State attorneys also pointed out that the Utah Legislature’s repeal and replacement of Proposition 4, SB200, came after more than a year of negotiations with Better Boundaries, and it was characterized as a “compromise” bill that turned the redistricting commission into an advisory role while preserving the Utah Legislature’s “constitutional mandate” to redistrict.
The Utah Constitution explicitly says the Legislature “shall divide the state into congressional, legislative, and other districts” — a provision that the Utah Legislature’s Republican legislative leadership has continually pointed to while defending their belief that the Legislature has the ultimate authority to alter, repeal or replace any ballot initiative.
The Utah Supreme Court’s unanimous July 11 opinion, however, said otherwise, placing limits on the legislature’s powers when it comes to government-reform initiatives. The ruling sent shockwaves across Utah, with anti-gerrymandering advocates celebrating while Utah’s Republican legislative leaders seethed, fearing it would dramatically weaken their constitutional authority over all ballot initiatives and effectively turn them into “super laws” immune from legislative changes.
That’s not necessarily what the Utah Supreme Court ruling said, though it does leave an open question over how other ballot initiatives could be litigated. While the ruling makes clear the Legislature’s power to amend government-reform initiatives has limits, the ruling also explicitly states “this does not mean that the Legislature cannot amend a government-reform initiative at all.” The ruling states lawmakers’ changes could legally stand if they “at least do not impair the reform,” and more substantial changes could withstand a constitutional challenge if lawmakers show they were “narrowly tailored to advance a compelling government interest.”

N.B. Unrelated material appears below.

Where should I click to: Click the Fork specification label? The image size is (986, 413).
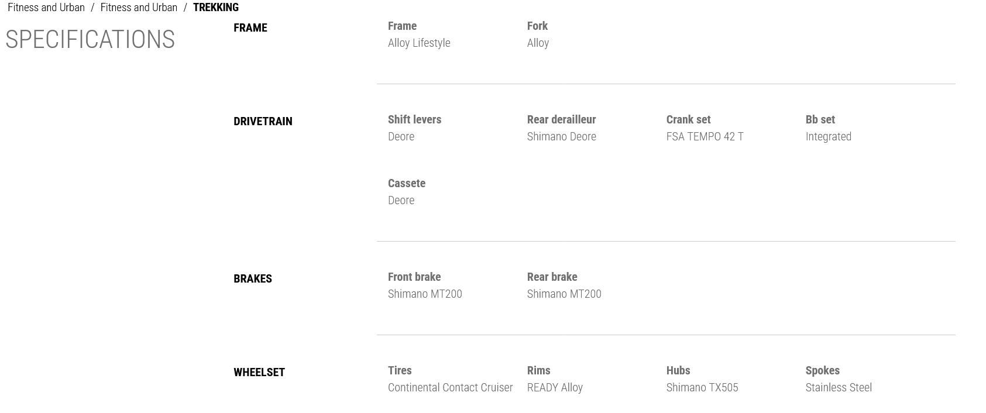point(537,26)
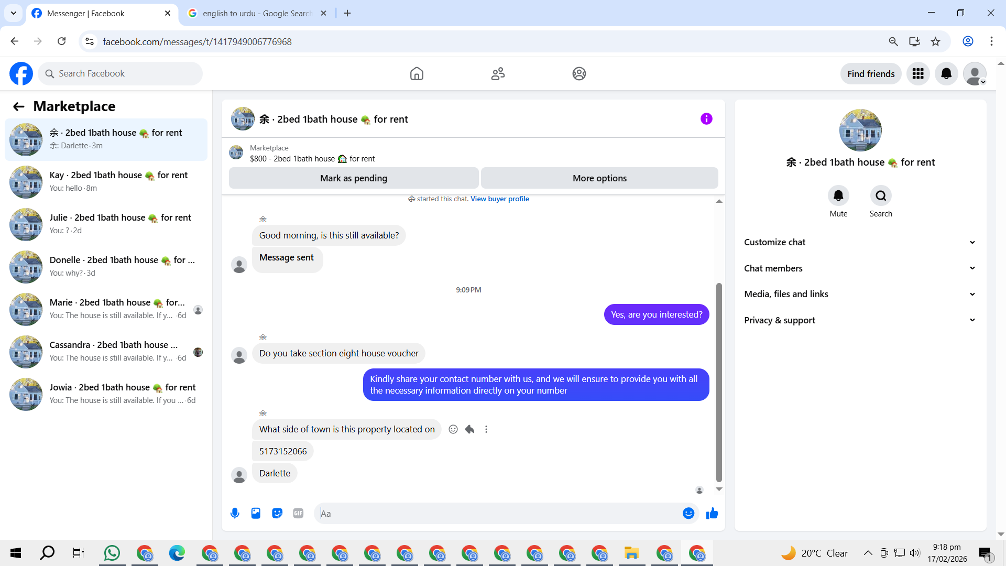Switch to the english to urdu tab
Viewport: 1006px width, 566px height.
click(257, 14)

On top of arguing Amendment D’s language is “misleading and false,” plaintiffs also claim the Legislature violated the constitution because it did not publish it in at least one newspaper in every county of the state where a newspaper is published for two months before the election, which the constitution explicitly requires.
State attorneys pointed to extensive news coverage of the August special session and the ballot language that was made public Sept. 4 as meeting that requirement, including a nearly page-long citation of local headlines.
“Plaintiffs cannot seriously maintain that a proposed amendment is ‘void’ unless the Legislature insists that it be reprinted for two continuous months in hard-copy newspapers that no longer exist,” state attorneys wrote. “Nor can plaintiffs seriously maintain that the proposed amendment is a state secret when it has been widely published in newspapers and online since the August special session.”
State attorneys also argued against the claim that Amendment D’s ballot language violates the constitution by being “false and misleading.” While plaintiffs contend the ballot summary incorrectly characterizes Amendment D as one that would “strengthen” Utah’s ballot initiative process, state attorneys argue it would “strengthen” it by banning foreign interference as well as “‘strengthen’ how the initiative process had long been understood.”
“Most fundamentally, plaintiffs’ quibbling with the ballot summary ignores that voters have full and unfettered access to the full amendment text now, in the forthcoming 2024 Voter Information Pamphlet, and posted at voting precincts,” state attorneys wrote.
That voter pamphlet, however, would not be printed or circulated along with ballots as it has been in the past, state officials told Gibson in Wednesday’s court hearing. Gaber argued that some Utahns, “particularly elderly Utahns,” may not know how to find that voter pamphlet online
“I don’t think it takes a lot of evidence to know that this entire move online in violation to the Constitution is not to the benefit of all Utahns,” Gaber said.